- Type: International nursing award
- Awarded for: "To recognise the phenomenal contribution of nurses to humanity".
- Presented by: Aster DM Healthcare
- Reward(s): US$250,000
- Established: 2021
- First award: 2022
- Total: 1
- Total recipients: 1
- Related: Aster DM Healthcare

= Aster Guardians Global Nursing Award =

International award for nursing

The Aster Guardians Global Nursing Award is an international award that recognizes nurses who are deemed to have made exceptional contributions to the field of nursing, and the medical field in general.

==History==
The award was first announced on International Nurses Day in 2021, with the first awards ceremony scheduled for May 12, 2022. According to Aster DM Healthcare founder Azad Moopen, the global shortage of nurses was one of the motivating factors for the creation of the prize.

The first award was granted to Anna Qabale Duba, a Kenyan nurse who was recognized for her community work on behalf of girls education and against female genital mutilation and early marriage. After winning the prize, Duba used the prize money to construct a school in Kenya.

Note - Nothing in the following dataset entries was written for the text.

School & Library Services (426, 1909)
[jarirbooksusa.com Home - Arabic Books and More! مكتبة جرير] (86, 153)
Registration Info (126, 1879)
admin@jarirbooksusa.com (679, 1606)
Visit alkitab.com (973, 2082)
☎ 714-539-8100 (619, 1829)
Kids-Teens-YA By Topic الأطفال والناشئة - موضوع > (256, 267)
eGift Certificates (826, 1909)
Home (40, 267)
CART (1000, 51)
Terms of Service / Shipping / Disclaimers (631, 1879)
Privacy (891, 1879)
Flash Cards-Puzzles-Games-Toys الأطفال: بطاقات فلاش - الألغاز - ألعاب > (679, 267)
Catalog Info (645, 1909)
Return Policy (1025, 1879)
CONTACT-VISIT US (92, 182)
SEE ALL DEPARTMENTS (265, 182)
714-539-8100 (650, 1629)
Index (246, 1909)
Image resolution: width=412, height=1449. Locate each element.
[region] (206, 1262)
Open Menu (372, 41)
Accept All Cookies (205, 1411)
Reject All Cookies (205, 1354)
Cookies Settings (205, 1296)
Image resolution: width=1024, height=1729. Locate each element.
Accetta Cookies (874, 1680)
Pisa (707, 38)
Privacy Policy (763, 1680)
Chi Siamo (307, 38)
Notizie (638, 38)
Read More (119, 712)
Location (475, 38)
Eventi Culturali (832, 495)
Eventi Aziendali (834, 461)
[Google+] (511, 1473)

World Health Organization director Dr. Tedros Adhanom Ghebreyesus appeared at the inauguration of the award and spoke on the importance of recognizing nurses.

The 10 finalists for the 2023 competition were selected from 52,000 entries from 202 countries, and included nurses from Ireland, Panama, Singapore, Kenya, England, the Philippines, Portugal, Tanzania, and the United Arab Emirates.

The 2023 award ceremony took place in London, England. The award went to Margaret Shepherd, a nurse from England, for her work with genetic diabetes. Shepherd established a national network of genetic diabetes nurses to raise awareness about genetic diabetes, a condition with a high rate of misdiagnosis.

== Selection process ==
The award is open to professional nurses worldwide, who either apply themselves or are nominated by others. The initial pool of candidates is screened by Ernst & Young, who narrow the list according to quality standards. Candidates are nominated according to their contributions in five areas; patient care, nursing leadership, nursing education, social or community service, and research or innovation.

A grand jury then selects 10 finalists from the shortlisted candidates. The 10 finalists then participate in a panel discussion with the grand jury, and the winner is chosen by means of a public vote. Winners of the 2022 selection process were chosen from approximately 24,000 nurses.

==Award description==
The main award is a trophy bearing the emblem of the award. The 9 other finalists receive honorary plaques. The winner of the award receives a cash prize of $250,000 US dollars, while the nine other finalists receive a prize of $5,000 each.